I would also keep the HEPA out of there...don't want to contaminate it...filters can re-release what they catch.  

If you work in cold weather, I suspect the conditioned air will flood into the attic, flushing the bad stuff out the vents (?), keeping you warmer, and keeping the bad stuff out of the house.  If you work in warm weather....all these good things get reversed..no bueno.
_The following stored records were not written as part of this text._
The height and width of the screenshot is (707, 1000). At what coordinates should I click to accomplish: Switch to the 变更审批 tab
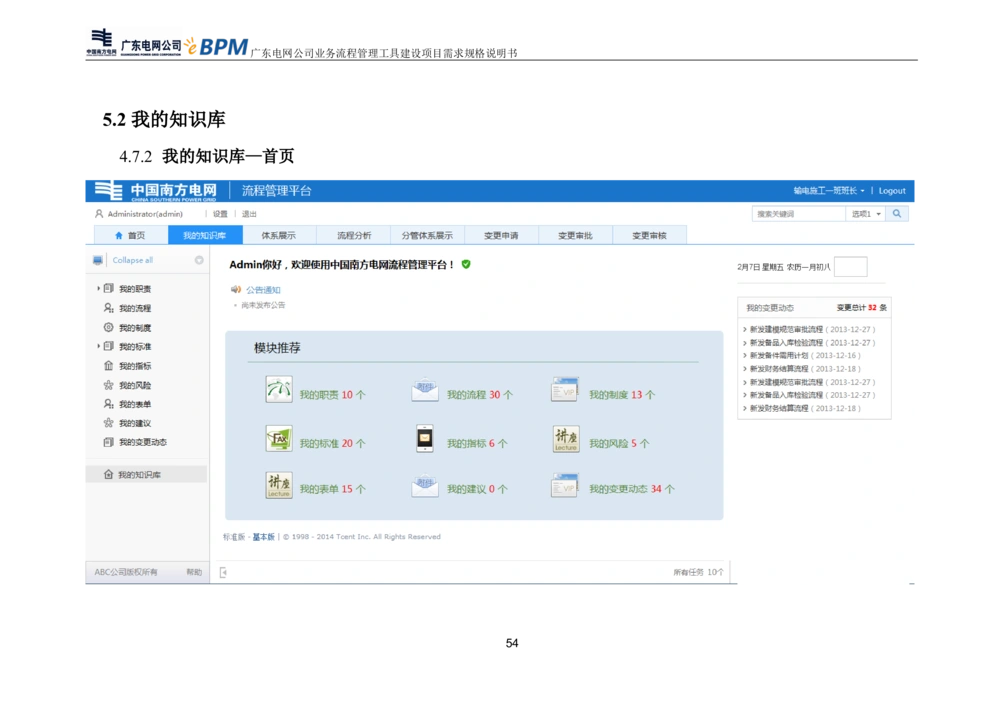point(574,235)
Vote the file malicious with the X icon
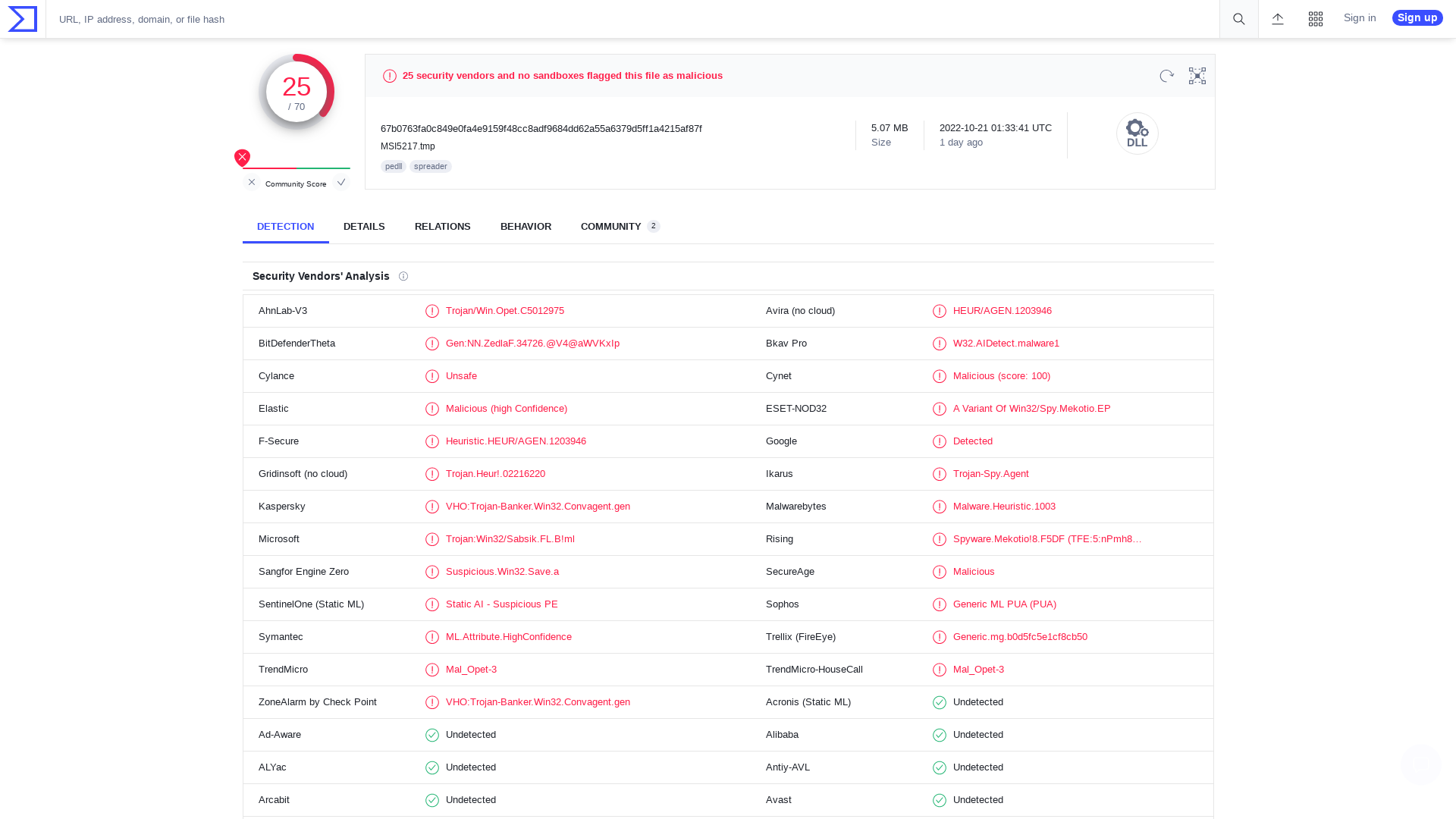This screenshot has width=1456, height=819. click(251, 182)
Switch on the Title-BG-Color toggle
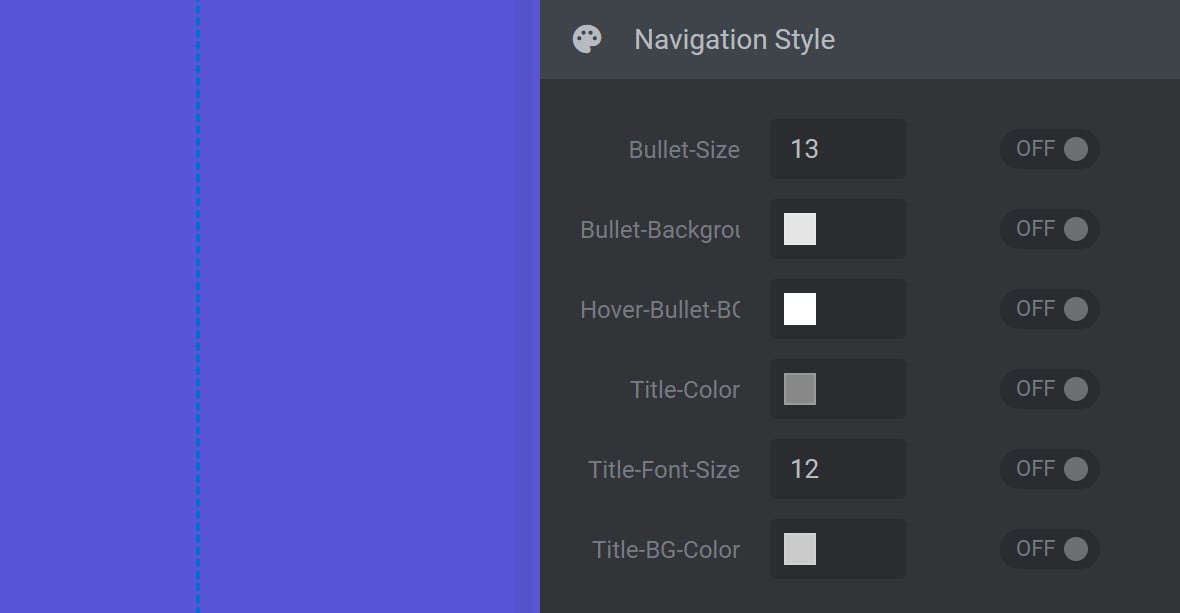Viewport: 1180px width, 613px height. point(1049,549)
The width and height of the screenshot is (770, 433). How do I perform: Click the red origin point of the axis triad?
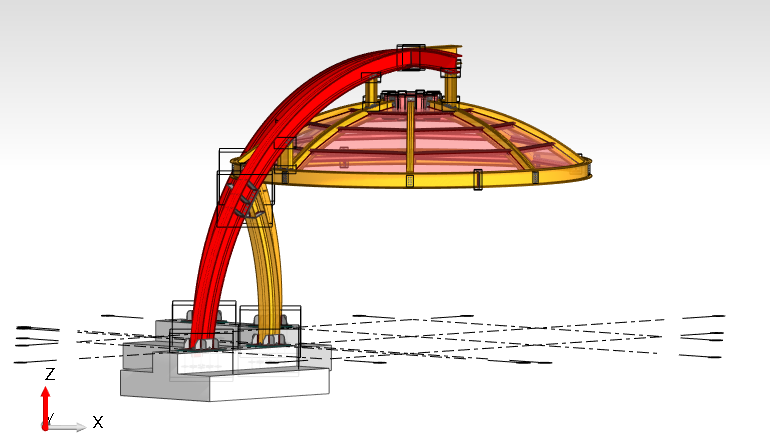point(45,427)
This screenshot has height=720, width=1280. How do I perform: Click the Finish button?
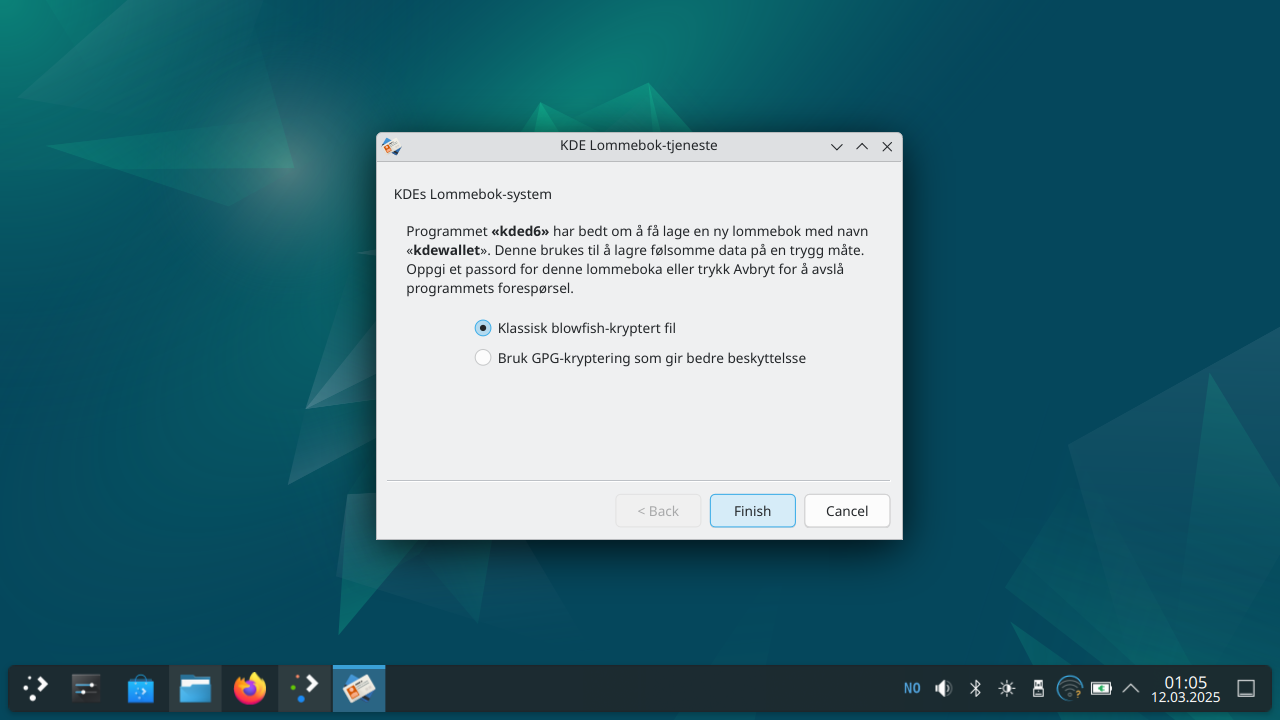[752, 511]
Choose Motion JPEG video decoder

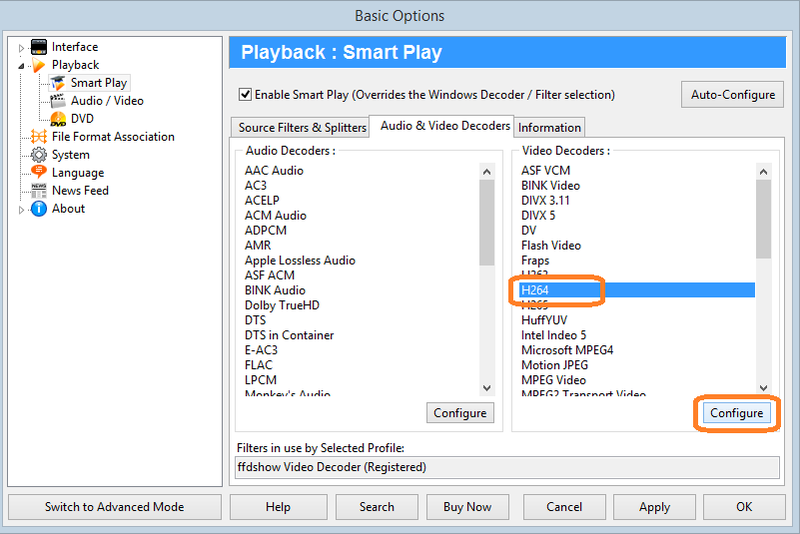coord(555,365)
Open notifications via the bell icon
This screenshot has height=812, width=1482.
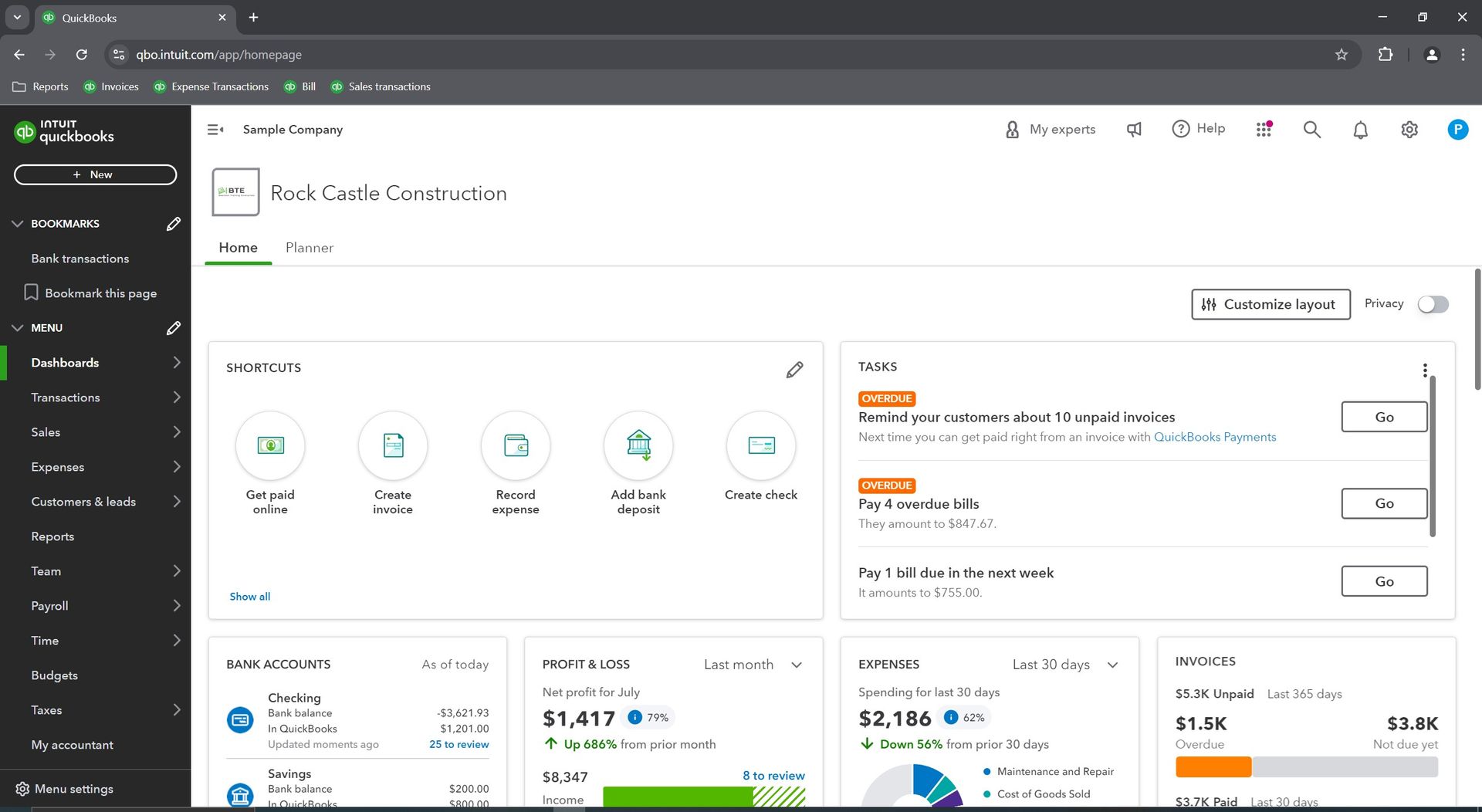pyautogui.click(x=1359, y=129)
Removing the old stuff is usually a waste of time/effort, but a matter of personal taste.  You can just push it around to airseal, and then just cover it over with more insulation when you are done.  If it is a large area, it might be cheap to have a cellulose guy do a quick blow over vs your cost for FG.


----------



## DickRussell (Feb 17, 2015)

Be careful with what you do on air sealing and insulating can lights. The current (March 2015) issue of Fine Homebuilding magazine, page 56 has an article titled "Air-sealing Can Lights Safely." The caption in the index says "Common air-sealing enclosures can lead to melted foam, shorted wiring, and even fire." The article talks about the different types of fixtures, common ways of addressing them, the different types of light bulbs that can be used, and the measured temperatures that can result. It also talks about wiring type (NM vs NM-B). Their bottom line conclusion is that the safest way to go is to install an LED can light conversion kit. The one they tested draws 13 watts and produced a temperature of only 123 F inside. Compare that with the 245 and 246 inside two of the can cover options and using a 75 watt standard bulb. The melting point of polystyrene was given as 167 F. Even a 22 watt LED lamp tested inside a polyiso cover generated 144 F inside, not high enough to trip the high temperature switch but over the 140 F that older NM cable is good for. NM-B cable is good to 194 F, according to the article.


----------



## semipro (Feb 17, 2015)

woodgeek said:


> skip the paper masks


I couldn't agree more.  
I've dealt with so much fiberglass, dust, mouse droppings, etc. working on our house that I finally invested in one of these.  http://www.rockler.com/power-air-respirator
I've never been able to find eye protection compatible with a respirator and you need both when you're breaking rock and such. The constant airflow of a powered respirator keeps my goggles/glasses from fogging.


----------



## Dune (Feb 17, 2015)

I would consider blown in behind the the vanity. Like R-60.


----------



## CTwith3 (Feb 17, 2015)

Thanks for all the advice, I have a respirator mask goid for sanding with the the filters on each side of yhe mask, are thise good? I hear you about the HEPA filter, I bought a new filter for it for after this job is done, but I can't get the filter through the opening anyway. 
I pulled out the vanity and here is what I found:
Black paper faced yellow insulation about 1" thick. On top of that was someold OC R-11 foil faced fiberglass- faced side down. On top of that is a filthy mess- tons of dirt, pieces of shingles, along with the grit/grain you find on shingles. Fiberglass is sticking up in lots of palces, plus I also saw a couple of acorns.
Last spring I had to have the facia replaced because the baords were rotted from damage caused by Hurricane sandy's winds and the gutters loosened up and beating on them. I went a few feet in with a drop light and didn't see vents for the eaves- it looks like the insulation in there is pushed all the way to the ends not leaving room for proper venting.


----------



## sesmith (Feb 17, 2015)

Personally, I would just blow a layer of cellulose over what you have up there to beef up your insulation level.  I hate working with fiberglass and wouldn't think of disturbing old fiberglass insulation, unless I really had to.  The cellulose will seal air flow much better than fiberglass.  Rodents don't love it like they do fiberglass, and it takes hardly any time to blow in a layer of cellulose using one of the blowers they have in the big box stores.  Anyhow, that's what I did with our place when I added insulation overhead, and left the fiberglass in place.  If you're really ambitious, you could peel it back and spot seal any penetrations and wall areas with foam first.


----------



## laynes69 (Feb 17, 2015)

sesmith said:


> If you're really ambitious, you could peel it back and spot seal any penetrations and wall areas with foam first.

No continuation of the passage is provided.